Citation: Robinson R (2006) For Yeast Protein Hubs, More Data Means More Connections. PLoS Biol 4(10): e331. doi:10.1371/journal.pbio.0040331
Published: September 19, 2006
Copyright: © 2006 Public Library of Science. This is an open-access article distributed under the terms of the Creative Commons Attribution License, which permits unrestricted use, distribution, and reproduction in any medium, provided the original author and source are credited.
What happens inside a cell? To a good first approximation, the answer is “thousands of proteins interact.” A cell’s form, and all its functions, arises from those interactions. One goal of systems biology is to describe those interactions—by focusing not just on this organelle or that signaling pathway, but on the entire network of proteins within the cell—and then to deduce the patterns of interactions that control that network.
Initial analysis of such protein networks in the budding yeast Saccharomyces cerevisiae has led to a hub-centric view of interactions, in which a small number of proteins, the hubs, interact with a disproportionately large number of other proteins. In this model, the hubs form the basis for functional “modules” that perform discrete tasks in the cell. Such modules have been thought to be physically and functionally discrete from other modules, so that there is much interaction within the module, and relatively little between modules. In particular, it has been proposed, hubs of different modules tend not to interact with one another. One version of this model further suggests two types of hubs: “party” hubs are co-expressed and co-localized with most members of their module (together creating a party), while “date” hubs are not, instead engaging in a series of temporally and/or spatially distinct interactions (dates), including interactions with partners in other modules.
Models are only as good as the information they are based on, though. A new study by Nizar Batada, Laurence Hurst, Mike Tyers, and colleagues, combining data from several large budding yeast data sets, shows a much higher degree of interaction between hubs from different clusters, and finds no evidence for the date–party distinction. Thus, the global network appears more homogeneous and perhaps harder to tease into discrete modules than anticipated.
The authors began by integrating data from multiple large data sets of yeast protein interactions, to create a unified set of over 9,000 interactions among almost 3,000 proteins, more than three times as much information on which previous models have been built. As in previous work, certain proteins—the hubs—emerge as being highly connected, binding to and interacting with many more partners than expected by chance. But the previously identified trend for hubs to avoid interaction with one another disappeared in the large data set, a result that persisted as the data were sifted through several different kinds of analytic filters. Hubs are still real and, according to this result, frequently are among the many proteins they interact with.

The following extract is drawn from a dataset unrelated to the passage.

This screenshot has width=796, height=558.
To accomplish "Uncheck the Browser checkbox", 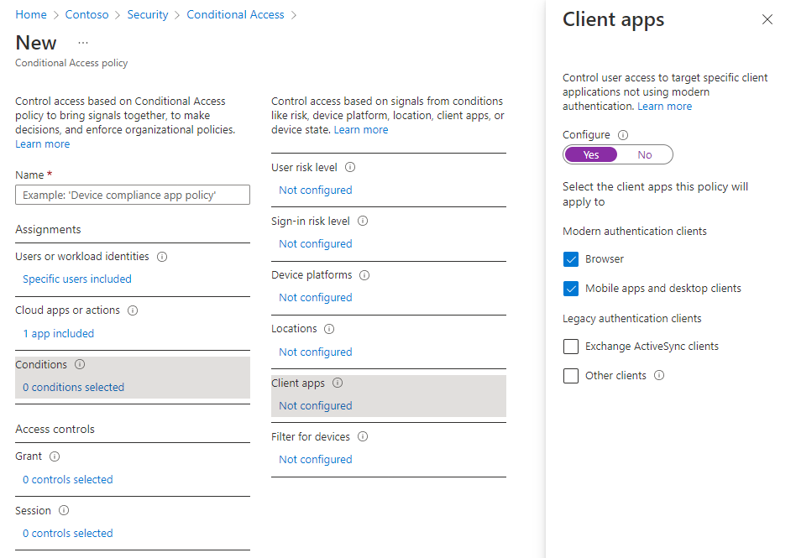I will point(571,259).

Global organization of yeast interaction networks. The smaller filtered yeast interactome (FYI) network (left) contains locally dense regions that are sparsely interconnected, whereas the larger high-confidence FYI (HCfyi) network (right) is densely interconnected overall, suggestive of extensive coordination and dependencies among diverse processes.doi:10.1371/journal.pbio.0040331.g001
Because of the proposed role of date hubs as vital linkages between modules, deletion of date hubs should cause a collapse of the entire network. This result was indeed seen in smaller data sets, and gave support to the initial concept of date hubs. In the larger set, however, no such collapse occurs, as many alternative links still exist between modules even after the deletion of putative date hubs. Neither does the date-versus-party distinction emerge from analysis of co-expression: some hub proteins are co-expressed with their interacting partners more than others, but there is a continuous range from massive co-expression to very little co-expression, not two distinct classes of co-expression behavior. Finally, it has been predicted that date hubs evolve more quickly than party hubs, because their intermodular function allows them more flexibility than a party hub, whose function (it has been argued) is more rigidly fixed by its role within its module. When the authors tested this prediction for yeast protein evolution, no such correlation emerged. Together, these data indicate that the date–party distinction is more likely a property of the small data set it was developed from than a bona fide attribute of the global yeast protein interaction network.

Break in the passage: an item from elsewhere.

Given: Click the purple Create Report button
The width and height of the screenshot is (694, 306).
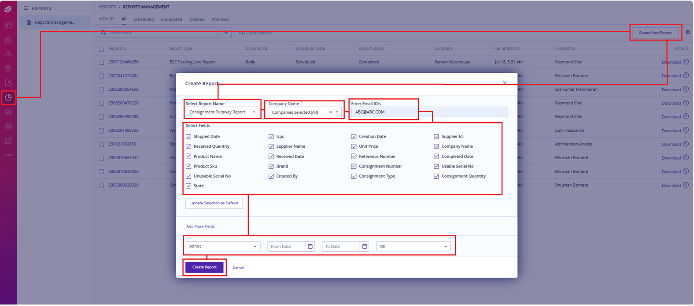Looking at the screenshot, I should pyautogui.click(x=204, y=267).
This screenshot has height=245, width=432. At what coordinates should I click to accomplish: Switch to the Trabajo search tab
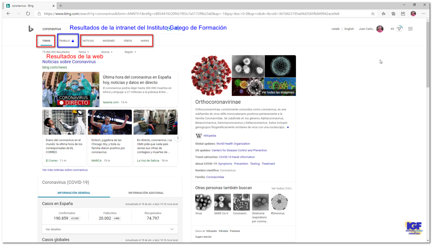pyautogui.click(x=66, y=41)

A key finding of this study is that there is a generally higher level of connectivity between clusters that were once thought to be relatively isolated functionally. The authors liken the structure of the earlier model to altocumulus clouds: dense, billowy clouds connected by the thinnest of wisps. A more appropriate analogy, they say, might be stratus clouds: a thick cloud cover with lumps and thinner spots, not uniform but not discrete either. One consequence of this connectivity structure is that functional modules may be harder to physically delineate than has been previously thought, at least in yeast (modules do appear to be more discrete in prokaryotes). Another consequence is that hub–hub interactions, which often reflect essential connections, may form the critical regulatory backbone of the cell.
One alluring feature of the previous altocumulus model of connectivity was that, with few hub–hub interactions, the problem of inadvertent activation of a module by a distant hub was minimized. Instead, the stratus model suggests that such cross-talk may be an important problem for the cell, and that tight control of hub–hub interactions is likely to be a feature of hub regulation; initial evidence suggests this is indeed the case. Further exploration of these and other predictions may clarify the usefulness of the stratus model in developing a systems-level understanding of the cell.